-- Exercise description --
Print, word for word, the line containing "Where should I" and all lines beneath it to the end of the entries below. Pictures do not belong in the copy.

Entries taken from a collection
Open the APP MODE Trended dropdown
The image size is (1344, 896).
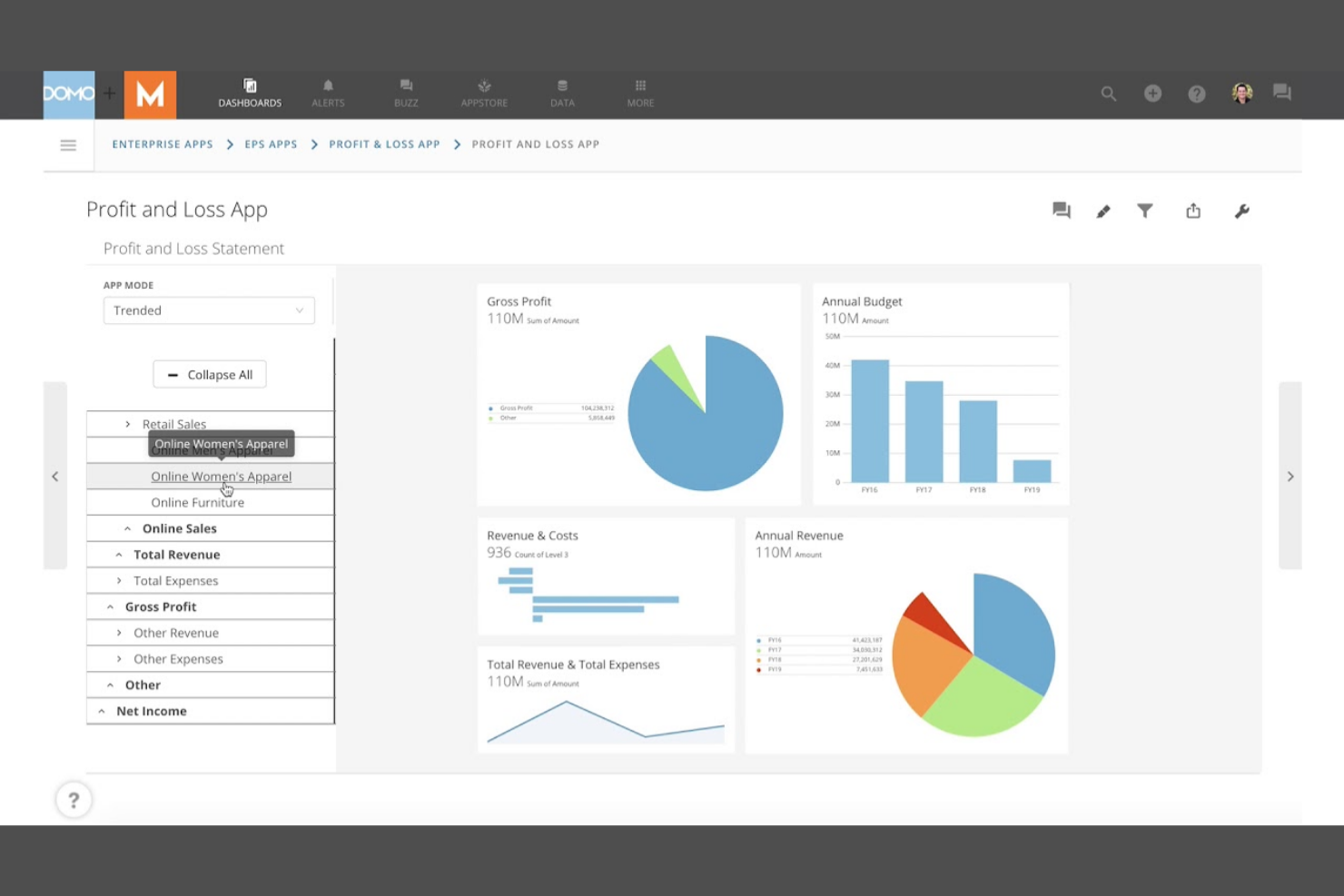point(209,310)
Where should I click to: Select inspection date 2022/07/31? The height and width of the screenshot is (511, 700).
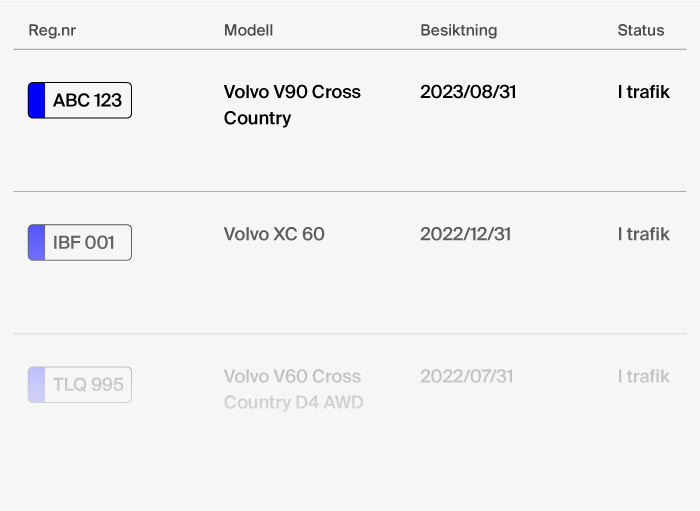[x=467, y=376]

-- Task solution --
Where should I click to: Select inspection date 2022/07/31? The height and width of the screenshot is (511, 700).
[x=467, y=376]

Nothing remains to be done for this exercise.